Ich hoffe sehr, dass wir 2021 wieder vor mehr Menschen spielen können. Die Frage, die sich aktuell stellt, ist: Wie kann das Theater auf diese Situation reagieren? Die Welt hat sich durch die Corona-Pandemie komplett verändert. Das muss Einfluss haben auf unser Programm. Sonst ist Theater eine Lüge. Und es muss auch Einfluss haben auf neue Formen und Formate: Wie können wir mit unserem Publikum während des Lockdowns kommunizieren? Vielleicht wäre es für die Leute interessant, online an einer Probe teilzunehmen? Auch aus dem Ensemble kommen immer wieder neue Ideen für Formate, die während des Lockdowns möglich wären. Darüber werden wir, darüber werde ich weiterhin viel nachdenken.
Wie haben sich die Einschränkungen, die die Pandemie mit sich bringt, auf Ihr Haus, auf Ihre Mitarbeiter ausgewirkt? Frust, „jetzt erst recht!-Gefühl“, Gleichgültigkeit?

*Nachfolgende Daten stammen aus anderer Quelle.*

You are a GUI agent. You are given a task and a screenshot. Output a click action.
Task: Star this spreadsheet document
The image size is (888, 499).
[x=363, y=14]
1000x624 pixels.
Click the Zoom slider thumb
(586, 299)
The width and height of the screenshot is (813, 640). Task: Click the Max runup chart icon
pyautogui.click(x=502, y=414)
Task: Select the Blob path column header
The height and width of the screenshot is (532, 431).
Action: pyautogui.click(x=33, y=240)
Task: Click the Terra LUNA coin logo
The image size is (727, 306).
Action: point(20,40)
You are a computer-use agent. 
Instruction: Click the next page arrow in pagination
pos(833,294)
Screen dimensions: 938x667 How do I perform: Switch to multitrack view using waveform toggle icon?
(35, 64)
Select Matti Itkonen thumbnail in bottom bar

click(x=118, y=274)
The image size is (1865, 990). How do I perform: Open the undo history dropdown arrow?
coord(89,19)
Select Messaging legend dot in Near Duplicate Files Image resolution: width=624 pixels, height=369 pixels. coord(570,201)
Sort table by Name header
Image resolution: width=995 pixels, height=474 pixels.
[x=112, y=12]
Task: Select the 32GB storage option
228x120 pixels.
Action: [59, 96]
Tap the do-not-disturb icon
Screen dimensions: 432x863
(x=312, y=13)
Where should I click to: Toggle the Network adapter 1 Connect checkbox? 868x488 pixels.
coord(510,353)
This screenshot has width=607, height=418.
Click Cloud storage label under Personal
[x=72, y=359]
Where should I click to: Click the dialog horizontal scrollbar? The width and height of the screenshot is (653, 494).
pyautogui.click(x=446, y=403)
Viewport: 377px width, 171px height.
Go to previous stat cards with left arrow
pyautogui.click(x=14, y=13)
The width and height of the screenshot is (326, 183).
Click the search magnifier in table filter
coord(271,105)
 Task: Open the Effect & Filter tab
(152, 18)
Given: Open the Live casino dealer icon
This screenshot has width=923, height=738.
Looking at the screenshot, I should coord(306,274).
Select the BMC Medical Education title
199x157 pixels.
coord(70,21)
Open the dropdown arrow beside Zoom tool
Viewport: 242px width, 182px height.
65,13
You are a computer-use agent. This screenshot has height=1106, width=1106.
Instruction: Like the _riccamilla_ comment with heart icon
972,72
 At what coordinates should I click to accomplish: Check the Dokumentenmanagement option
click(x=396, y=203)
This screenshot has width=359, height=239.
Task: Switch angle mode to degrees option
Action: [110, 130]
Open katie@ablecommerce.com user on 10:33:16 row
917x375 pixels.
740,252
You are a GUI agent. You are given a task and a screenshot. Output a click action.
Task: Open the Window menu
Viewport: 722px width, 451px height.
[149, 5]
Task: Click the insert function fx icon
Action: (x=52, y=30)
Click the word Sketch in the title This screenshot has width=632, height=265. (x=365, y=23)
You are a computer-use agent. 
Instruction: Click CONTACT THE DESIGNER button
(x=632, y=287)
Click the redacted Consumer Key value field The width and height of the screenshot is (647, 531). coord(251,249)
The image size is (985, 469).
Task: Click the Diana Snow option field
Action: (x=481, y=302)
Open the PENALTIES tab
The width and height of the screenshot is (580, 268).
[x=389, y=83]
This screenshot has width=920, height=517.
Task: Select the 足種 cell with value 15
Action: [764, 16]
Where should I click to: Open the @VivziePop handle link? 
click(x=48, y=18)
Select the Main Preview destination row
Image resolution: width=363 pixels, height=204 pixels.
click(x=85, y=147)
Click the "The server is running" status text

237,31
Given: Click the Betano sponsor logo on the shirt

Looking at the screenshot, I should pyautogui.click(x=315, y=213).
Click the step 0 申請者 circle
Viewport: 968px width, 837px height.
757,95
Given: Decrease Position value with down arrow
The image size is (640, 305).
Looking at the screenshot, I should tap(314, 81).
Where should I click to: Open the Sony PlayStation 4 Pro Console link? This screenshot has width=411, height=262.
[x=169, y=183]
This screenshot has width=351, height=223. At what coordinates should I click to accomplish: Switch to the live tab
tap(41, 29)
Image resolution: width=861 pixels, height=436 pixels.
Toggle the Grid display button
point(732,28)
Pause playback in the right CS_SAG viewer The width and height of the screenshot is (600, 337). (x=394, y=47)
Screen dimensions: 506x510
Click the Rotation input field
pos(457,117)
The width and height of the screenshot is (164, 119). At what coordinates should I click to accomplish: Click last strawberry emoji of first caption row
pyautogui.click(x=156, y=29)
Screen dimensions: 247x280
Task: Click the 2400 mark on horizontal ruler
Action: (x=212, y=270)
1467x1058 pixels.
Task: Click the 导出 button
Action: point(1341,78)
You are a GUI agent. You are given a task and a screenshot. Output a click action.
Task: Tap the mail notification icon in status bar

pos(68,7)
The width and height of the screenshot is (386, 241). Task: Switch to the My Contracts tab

Die Einschränkungen haben ja gute Gründe. Aber natürlich bringt so eine Situation auch Frust mit sich. Man muss sich jeden Tag Mut zusprechen. Und man muss sich jeden Tag sagen, dass man am Theater einen der schönsten Berufe der Welt hat – auch wenn es momentan niemand sehen kann.